* Problem details *
From the text about the W-9 forms, reproduce word for word the passage that begins with the words "We started to" and ends after the words "number are missing.".

* Text extract *
↓

We sent out some W-9s this week. For non-Americans and those lucky enough not to have to deal with IRS paperwork those are tax forms.
They’re simple single page forms with the company name, address and tax ID numbers on them. Because this is the 21st Century we don’t fill them in with typewriters and snail mail them out, we fill in a form online at the IRS website which gives us PDFs to download that we then send out via email.

We started to get replies from people we’d sent them to that we hadn’t included the tax ID number. Which was odd, because it was definitely there in the PDFs we’d sent.
The reports of missing numbers came from Google Apps users, so we sent a copy to one of our Gmail addresses to see. Sure enough, when you click on the attachment it’s mostly there, but some of the digits of the tax ID number are missing.

And all the spaces have been stripped from our address.

The rest of the form looked fine, but the information we’d entered was scrambled. Downloading the PDF from Gmail and displaying it – everything is there, and in the right place.

↑

* Data extract *

↓

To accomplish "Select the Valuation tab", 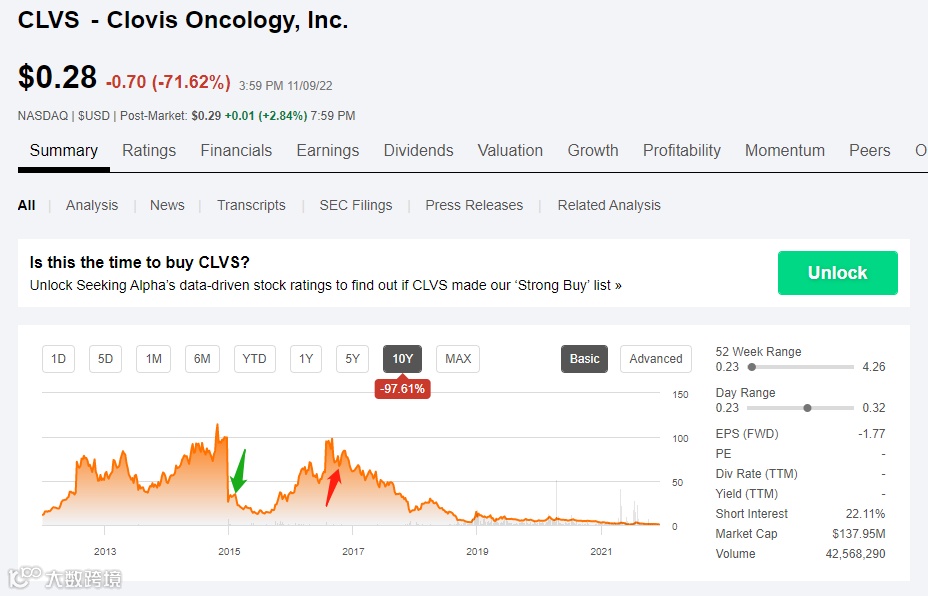I will point(510,151).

↑

* Written answer *
We started to get replies from people we’d sent them to that we hadn’t included the tax ID number. Which was odd, because it was definitely there in the PDFs we’d sent.
The reports of missing numbers came from Google Apps users, so we sent a copy to one of our Gmail addresses to see. Sure enough, when you click on the attachment it’s mostly there, but some of the digits of the tax ID number are missing.